Eileen R. Tabios is a poet working in multiple genres and in-between. She also loves books by writing, reading, publishing, critiquing, romancing and advocating for them. This blog will feature her bibliophilic activities with posts on current book engagements and links to her books and projects related to books.

Saturday, January 11, 2014

SNAPSHOT OF A POET: “WHAT ARE YOU READING?” (#1)


[Poets are invited to participate in this series of snapshots of poets' reading habits.  For information, go HERE.]


Eileen Tabios on Reading

1)  What are you reading now?  As well, what is in your To-Read-Soon stack?

Kitchen Coffee Table & Dog


I have four “reading stations” (where I place books for current or planned reading) within la casa: the kitchen coffee table, my bedside table, the two corners of my desk, and a designated To-Read shelf in the library.  On these stations are:

CURRENTLY READING:
So Much To Be Done: Women's Series on the Mining and Ranching Frontier, Edited by Ruth B. Moynihan, Susan Armitage and Christine Fischer Dichamp

Barrett Watten in THE GRAND PIANO, which is ten volumes of a "collective autobiography" by ten poets covering 1975-1980 in San Francisco; the others, whose contributions I’ve already read, are Bob Perelman, Steve Benson, Tom Mandel, Kit Robinson, Rae Armantrout, Carla Harryman, Ron Silliman, Lyn Hejinian and Ted Pearson.  Because all of the volumes were released prior to my paying attention to this series, I have been reading each individual poet’s contributions sequentially with the idea that, if I was so moved after reading all authors’ contributions, I then would read the books as collectively authored.

LOVE POEMS FROM GOD: TWELVE SACRED VOICES FROM THE EAST AND WEST featuring Rabia, St.
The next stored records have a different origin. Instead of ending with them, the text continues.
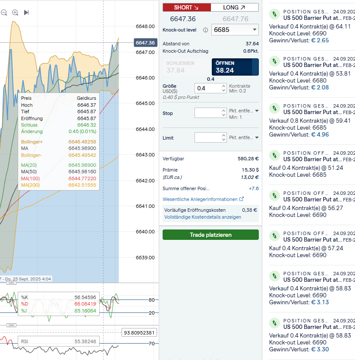Click position icon for 0.8 Kontrakt sale
This screenshot has height=360, width=355.
pos(274,108)
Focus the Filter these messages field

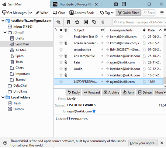pos(139,22)
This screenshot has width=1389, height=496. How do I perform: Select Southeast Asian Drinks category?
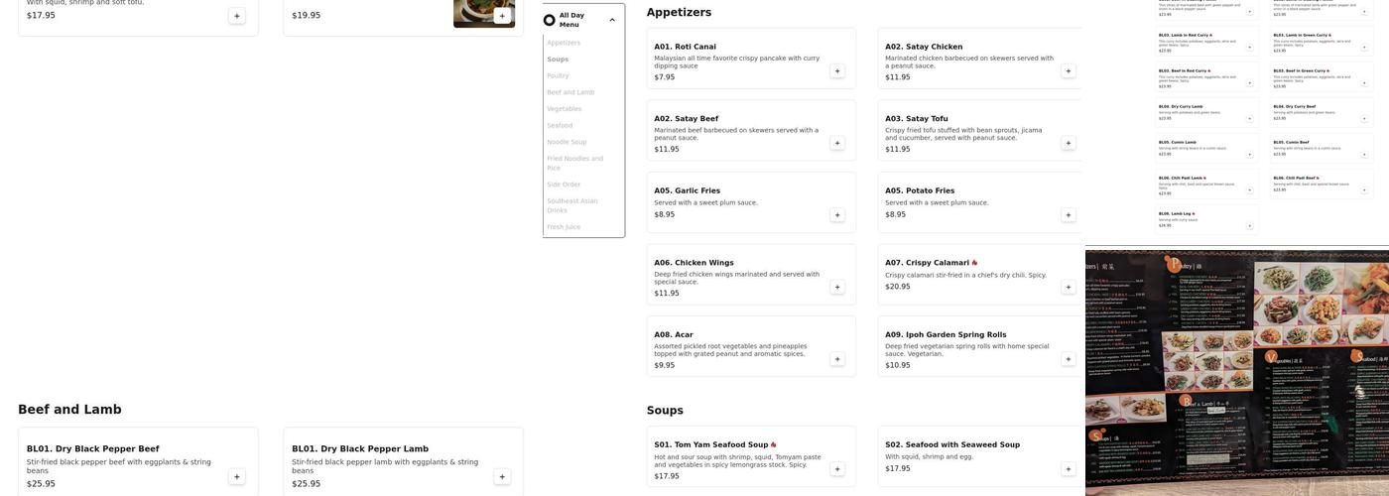[x=571, y=205]
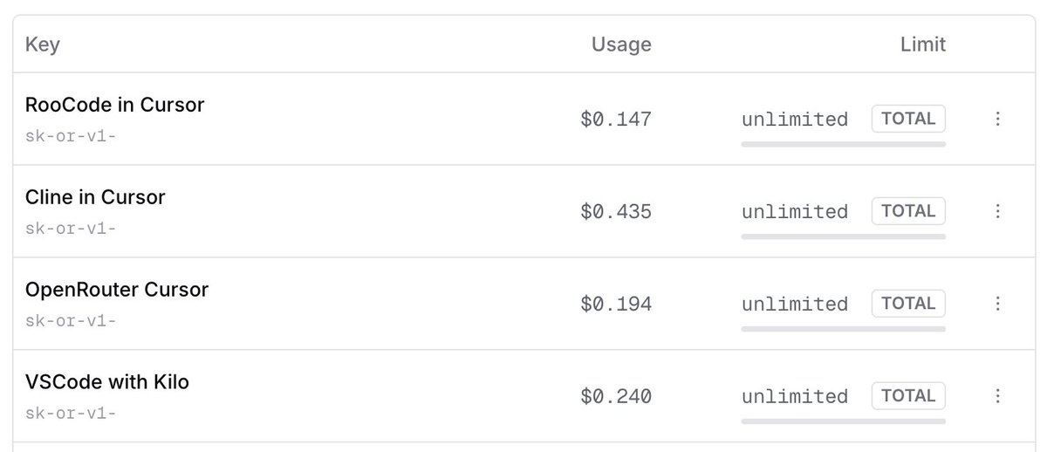The width and height of the screenshot is (1047, 452).
Task: Open options menu for RooCode in Cursor
Action: [x=997, y=119]
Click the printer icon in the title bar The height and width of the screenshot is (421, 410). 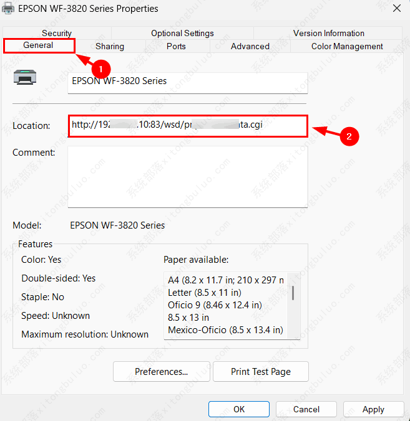pos(9,9)
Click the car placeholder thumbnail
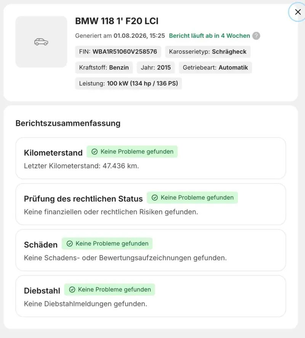 41,42

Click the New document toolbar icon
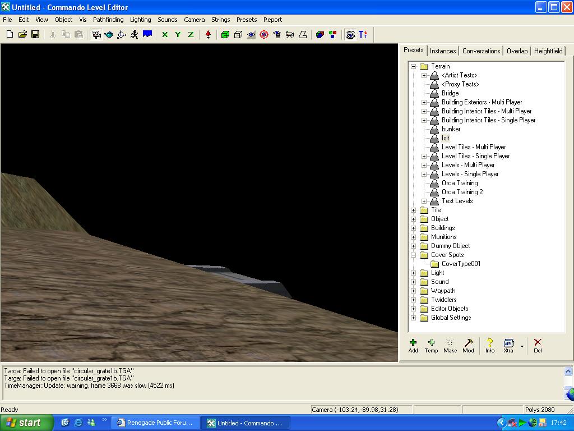pos(10,34)
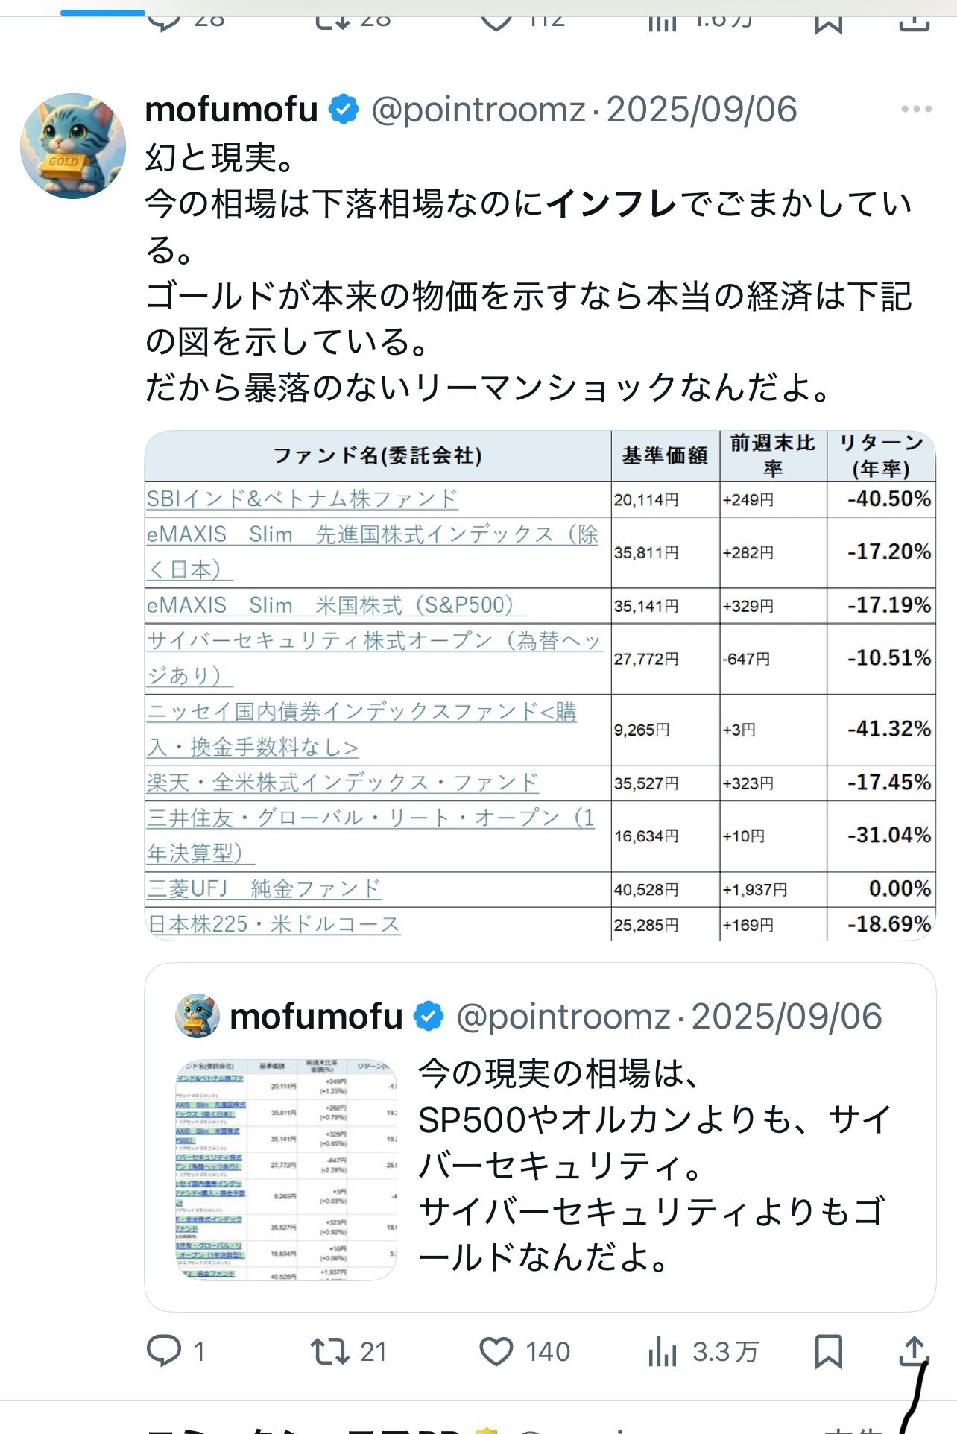
Task: Open the quoted tweet's table thumbnail
Action: click(x=286, y=1170)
Francis of Assisi, Rumi, Meister Eckhart, St. Thomas Aquinas, Hafiz, St. Catherine of Siena, Kabir, Mira, St. Teresa of Avila, St. John of the Cross and Tukaram, edited by Daniel Ladinsky. I’ve only read up to St. Catherine of Siena to date and from the first eight I mostly appreciated the contributions of Meister Eckhart and Hafiz.  (This was originally in Mom's library and it's among the titles I'm reading from her sorted books.)
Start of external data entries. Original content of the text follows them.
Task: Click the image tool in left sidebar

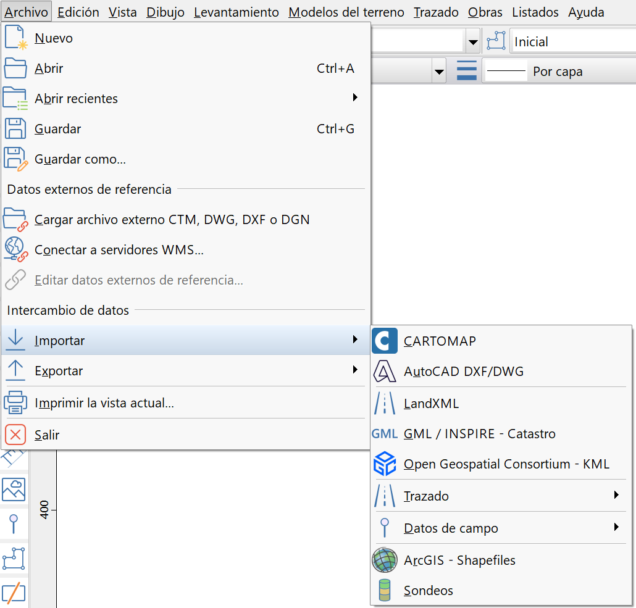Action: click(14, 489)
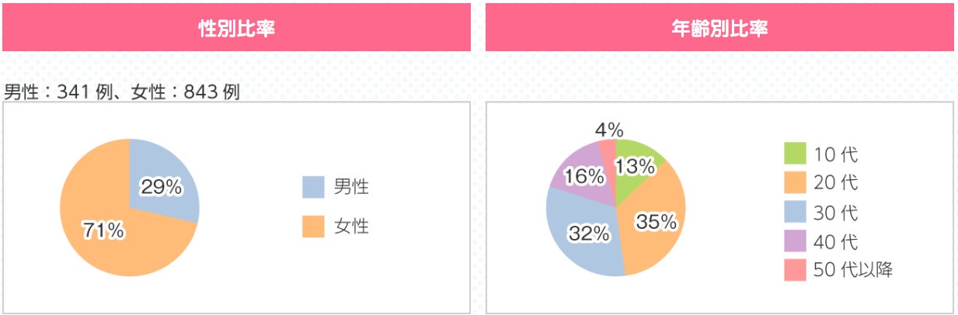Image resolution: width=958 pixels, height=315 pixels.
Task: Click the orange 女性 legend swatch
Action: click(x=313, y=227)
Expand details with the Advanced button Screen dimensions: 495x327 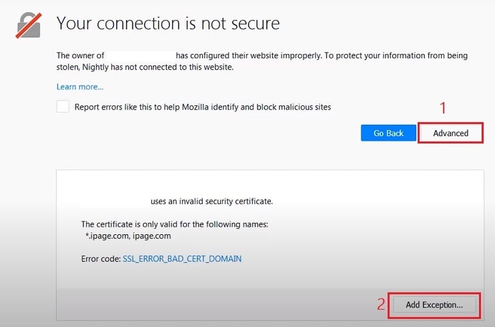(450, 133)
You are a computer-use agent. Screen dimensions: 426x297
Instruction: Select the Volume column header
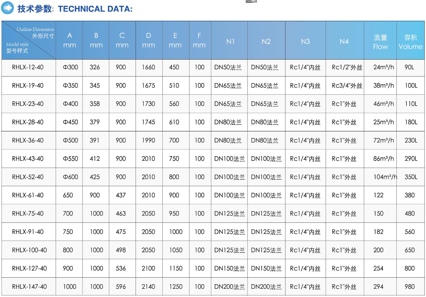click(410, 42)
THIRTY-FIVE NEW PAGES by Lev Rubinstein (I've read this more than once but I keep it around as I am playing with an idea on engaging with it in order to write new poems)

JOURNALS by/of Kurt Cobain

MY IDEAL BOOKSHELF featuring Malcolm Gladwell, Alice Waters, Miranda july, Thomas Keller, Michael Chabon, Ben Schott, James Patterson, Maira Kalman, Jennifer Egan, Chuck Klosterman, Jud Apatown, Jonathtan Lethem, Dave Eggers, Philip Gourevitch, Ishmael Reed, Stephenie Meyer, David Sedaris “and dozens more”, edited by Thessaly La Force with art by Jane Mount.  The book presents the “Ideal Bookshelf” list of various folks (sounds like a future series for this blog, too!)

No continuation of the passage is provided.